**Work to do**:
Convert the part of the items below that opens with the line containing "Blogi (414, 2537)" and closes with the line containing "[social profile] (140, 17)" into a Markdown table with the columns Row and Line. Number each line in Row, put the line itself in Line, and leave out any blank lines.
____ Entries
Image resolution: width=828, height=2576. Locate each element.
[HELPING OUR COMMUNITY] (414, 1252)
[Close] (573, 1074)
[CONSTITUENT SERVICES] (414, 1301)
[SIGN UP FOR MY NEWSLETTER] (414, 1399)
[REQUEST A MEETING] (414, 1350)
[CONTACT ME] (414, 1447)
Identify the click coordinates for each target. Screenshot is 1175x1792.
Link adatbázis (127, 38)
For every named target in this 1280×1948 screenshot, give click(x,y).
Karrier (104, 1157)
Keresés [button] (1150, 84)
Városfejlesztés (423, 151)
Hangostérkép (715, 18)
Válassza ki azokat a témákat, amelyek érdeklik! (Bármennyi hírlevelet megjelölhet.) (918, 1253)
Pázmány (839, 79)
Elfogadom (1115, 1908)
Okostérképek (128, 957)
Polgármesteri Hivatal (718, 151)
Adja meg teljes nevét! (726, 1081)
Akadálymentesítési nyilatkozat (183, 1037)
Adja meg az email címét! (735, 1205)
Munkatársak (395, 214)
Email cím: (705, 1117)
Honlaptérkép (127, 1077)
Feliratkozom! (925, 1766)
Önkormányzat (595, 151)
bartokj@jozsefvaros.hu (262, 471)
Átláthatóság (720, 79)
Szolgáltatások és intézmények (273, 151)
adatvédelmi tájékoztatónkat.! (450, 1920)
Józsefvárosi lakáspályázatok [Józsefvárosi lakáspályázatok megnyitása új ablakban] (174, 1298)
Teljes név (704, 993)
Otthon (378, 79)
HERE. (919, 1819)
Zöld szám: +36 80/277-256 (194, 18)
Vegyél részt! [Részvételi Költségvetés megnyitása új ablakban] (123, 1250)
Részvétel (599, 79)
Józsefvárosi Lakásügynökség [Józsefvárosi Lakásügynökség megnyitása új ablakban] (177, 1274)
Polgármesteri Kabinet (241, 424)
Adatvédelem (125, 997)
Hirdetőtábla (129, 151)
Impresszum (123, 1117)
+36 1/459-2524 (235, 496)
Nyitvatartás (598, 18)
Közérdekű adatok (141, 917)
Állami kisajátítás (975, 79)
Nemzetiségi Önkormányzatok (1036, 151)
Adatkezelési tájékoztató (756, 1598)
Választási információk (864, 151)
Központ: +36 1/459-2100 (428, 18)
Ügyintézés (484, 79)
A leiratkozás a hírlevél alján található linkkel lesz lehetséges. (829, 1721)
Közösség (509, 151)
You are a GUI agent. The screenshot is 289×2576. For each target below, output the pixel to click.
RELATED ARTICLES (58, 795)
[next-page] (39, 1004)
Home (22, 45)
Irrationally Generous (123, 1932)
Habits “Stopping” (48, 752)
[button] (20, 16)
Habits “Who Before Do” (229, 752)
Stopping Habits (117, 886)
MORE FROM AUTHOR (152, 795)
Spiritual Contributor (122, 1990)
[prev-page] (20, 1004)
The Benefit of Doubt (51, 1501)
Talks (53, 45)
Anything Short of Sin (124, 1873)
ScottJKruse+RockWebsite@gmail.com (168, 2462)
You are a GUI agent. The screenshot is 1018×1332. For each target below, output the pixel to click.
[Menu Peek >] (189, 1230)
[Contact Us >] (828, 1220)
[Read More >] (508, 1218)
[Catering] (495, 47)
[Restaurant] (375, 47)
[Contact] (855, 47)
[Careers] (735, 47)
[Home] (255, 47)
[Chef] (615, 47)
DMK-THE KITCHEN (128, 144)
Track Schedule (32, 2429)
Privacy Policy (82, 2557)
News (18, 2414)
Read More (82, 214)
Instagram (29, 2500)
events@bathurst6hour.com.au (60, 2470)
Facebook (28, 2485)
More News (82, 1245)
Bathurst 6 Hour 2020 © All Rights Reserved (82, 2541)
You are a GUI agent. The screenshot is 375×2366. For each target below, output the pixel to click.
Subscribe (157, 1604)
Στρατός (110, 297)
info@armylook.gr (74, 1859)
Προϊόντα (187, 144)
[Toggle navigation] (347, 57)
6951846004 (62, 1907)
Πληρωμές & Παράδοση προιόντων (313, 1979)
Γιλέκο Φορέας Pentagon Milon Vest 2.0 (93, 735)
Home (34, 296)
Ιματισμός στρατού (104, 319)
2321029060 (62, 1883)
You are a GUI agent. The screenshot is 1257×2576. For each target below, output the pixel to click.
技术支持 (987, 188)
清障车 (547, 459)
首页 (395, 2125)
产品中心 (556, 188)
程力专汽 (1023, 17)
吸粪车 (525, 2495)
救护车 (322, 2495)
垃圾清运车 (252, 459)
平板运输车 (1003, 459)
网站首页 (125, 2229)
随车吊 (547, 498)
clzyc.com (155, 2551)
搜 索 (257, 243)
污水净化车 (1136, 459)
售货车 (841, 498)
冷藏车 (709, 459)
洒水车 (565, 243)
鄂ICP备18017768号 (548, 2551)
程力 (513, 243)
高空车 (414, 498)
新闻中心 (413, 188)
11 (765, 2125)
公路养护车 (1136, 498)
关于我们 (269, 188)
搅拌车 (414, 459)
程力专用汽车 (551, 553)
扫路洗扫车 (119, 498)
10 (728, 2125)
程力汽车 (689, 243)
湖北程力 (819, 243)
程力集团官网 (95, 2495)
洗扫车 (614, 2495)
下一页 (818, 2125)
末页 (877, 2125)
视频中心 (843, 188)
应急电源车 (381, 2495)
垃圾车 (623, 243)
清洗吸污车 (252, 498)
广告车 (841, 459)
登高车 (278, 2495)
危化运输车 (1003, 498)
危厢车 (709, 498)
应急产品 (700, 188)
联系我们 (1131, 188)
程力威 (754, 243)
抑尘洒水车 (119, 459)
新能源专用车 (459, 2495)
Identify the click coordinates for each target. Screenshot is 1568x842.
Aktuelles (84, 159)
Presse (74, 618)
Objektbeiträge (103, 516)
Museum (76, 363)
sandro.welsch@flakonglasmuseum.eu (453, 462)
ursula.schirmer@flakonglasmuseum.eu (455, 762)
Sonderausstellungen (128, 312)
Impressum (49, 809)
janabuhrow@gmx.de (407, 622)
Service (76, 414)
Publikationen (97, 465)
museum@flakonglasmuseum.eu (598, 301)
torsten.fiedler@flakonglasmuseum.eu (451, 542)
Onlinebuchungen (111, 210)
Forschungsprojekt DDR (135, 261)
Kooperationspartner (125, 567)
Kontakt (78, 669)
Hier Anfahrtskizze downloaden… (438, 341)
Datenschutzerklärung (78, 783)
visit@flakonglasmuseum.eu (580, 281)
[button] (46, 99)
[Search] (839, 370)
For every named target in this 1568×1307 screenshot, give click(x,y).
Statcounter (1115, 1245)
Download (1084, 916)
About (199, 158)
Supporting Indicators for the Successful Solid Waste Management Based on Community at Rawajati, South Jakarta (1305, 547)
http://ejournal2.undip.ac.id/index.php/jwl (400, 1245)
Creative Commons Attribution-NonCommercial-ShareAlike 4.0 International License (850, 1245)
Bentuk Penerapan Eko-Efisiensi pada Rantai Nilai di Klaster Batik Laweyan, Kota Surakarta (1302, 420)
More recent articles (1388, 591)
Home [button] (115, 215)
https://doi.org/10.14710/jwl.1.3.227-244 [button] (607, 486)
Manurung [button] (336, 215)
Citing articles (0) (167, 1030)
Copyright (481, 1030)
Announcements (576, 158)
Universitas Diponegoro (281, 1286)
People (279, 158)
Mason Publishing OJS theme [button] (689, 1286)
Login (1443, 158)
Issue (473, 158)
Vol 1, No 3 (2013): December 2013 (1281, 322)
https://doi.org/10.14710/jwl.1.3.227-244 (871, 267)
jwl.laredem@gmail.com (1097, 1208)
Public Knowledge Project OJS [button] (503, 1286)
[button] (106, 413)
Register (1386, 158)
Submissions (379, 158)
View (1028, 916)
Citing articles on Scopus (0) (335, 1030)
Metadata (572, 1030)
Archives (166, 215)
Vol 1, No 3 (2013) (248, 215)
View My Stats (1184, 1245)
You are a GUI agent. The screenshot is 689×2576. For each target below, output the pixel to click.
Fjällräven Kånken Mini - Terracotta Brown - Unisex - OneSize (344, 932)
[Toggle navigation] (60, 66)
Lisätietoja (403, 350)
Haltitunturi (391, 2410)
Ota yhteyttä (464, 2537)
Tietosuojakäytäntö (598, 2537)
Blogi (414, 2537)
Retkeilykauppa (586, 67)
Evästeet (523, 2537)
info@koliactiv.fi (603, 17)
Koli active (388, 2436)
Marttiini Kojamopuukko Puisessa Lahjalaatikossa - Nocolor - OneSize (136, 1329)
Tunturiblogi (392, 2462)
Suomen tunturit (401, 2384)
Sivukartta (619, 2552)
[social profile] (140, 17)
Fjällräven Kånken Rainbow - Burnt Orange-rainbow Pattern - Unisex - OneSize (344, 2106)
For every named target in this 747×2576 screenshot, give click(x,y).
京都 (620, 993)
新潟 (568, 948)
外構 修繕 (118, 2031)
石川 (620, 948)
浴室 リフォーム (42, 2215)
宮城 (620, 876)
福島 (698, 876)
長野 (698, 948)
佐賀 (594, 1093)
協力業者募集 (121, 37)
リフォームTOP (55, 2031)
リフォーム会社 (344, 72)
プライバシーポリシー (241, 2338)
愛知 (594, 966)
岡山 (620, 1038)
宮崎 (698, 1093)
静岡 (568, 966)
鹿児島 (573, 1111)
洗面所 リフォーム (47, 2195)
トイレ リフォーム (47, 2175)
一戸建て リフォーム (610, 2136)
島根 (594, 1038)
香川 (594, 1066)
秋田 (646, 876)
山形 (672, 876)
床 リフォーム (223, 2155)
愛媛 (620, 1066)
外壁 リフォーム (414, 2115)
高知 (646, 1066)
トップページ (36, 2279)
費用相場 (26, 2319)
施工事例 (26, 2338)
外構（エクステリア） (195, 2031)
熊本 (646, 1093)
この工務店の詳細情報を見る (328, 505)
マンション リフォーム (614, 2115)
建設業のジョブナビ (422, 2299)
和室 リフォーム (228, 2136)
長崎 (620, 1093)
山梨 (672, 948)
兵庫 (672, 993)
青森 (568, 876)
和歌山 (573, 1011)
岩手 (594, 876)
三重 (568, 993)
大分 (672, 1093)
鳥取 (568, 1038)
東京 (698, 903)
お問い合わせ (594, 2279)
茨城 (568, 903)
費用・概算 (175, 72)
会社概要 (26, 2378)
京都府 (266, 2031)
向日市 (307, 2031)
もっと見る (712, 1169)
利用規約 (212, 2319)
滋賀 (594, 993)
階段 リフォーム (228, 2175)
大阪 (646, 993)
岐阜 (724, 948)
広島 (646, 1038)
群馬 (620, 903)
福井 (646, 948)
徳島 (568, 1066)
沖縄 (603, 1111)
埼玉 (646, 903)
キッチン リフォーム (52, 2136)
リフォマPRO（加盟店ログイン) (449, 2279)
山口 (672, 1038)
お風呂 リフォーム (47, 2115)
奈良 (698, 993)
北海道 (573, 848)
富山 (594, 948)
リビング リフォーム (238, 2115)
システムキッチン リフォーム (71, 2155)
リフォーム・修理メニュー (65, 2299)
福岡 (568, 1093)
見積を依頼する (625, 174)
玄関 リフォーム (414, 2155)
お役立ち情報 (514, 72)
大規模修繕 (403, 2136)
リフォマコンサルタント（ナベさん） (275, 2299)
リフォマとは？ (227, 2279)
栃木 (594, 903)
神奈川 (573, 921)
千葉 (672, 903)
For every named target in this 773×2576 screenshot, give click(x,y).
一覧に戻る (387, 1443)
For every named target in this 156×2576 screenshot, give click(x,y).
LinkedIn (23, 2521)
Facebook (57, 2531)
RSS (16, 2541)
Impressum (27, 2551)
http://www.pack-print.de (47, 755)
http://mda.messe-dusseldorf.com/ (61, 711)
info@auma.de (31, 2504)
________
**Expected output**:
| Row | Line |
|---|---|
| 1 | Blogi (414, 2537) |
| 2 | Retkeilykauppa (586, 67) |
| 3 | Evästeet (523, 2537) |
| 4 | info@koliactiv.fi (603, 17) |
| 5 | Koli active (388, 2436) |
| 6 | Marttiini Kojamopuukko Puisessa Lahjalaatikossa - Nocolor - OneSize (136, 1329) |
| 7 | Tunturiblogi (392, 2462) |
| 8 | Suomen tunturit (401, 2384) |
| 9 | Sivukartta (619, 2552) |
| 10 | [social profile] (140, 17) |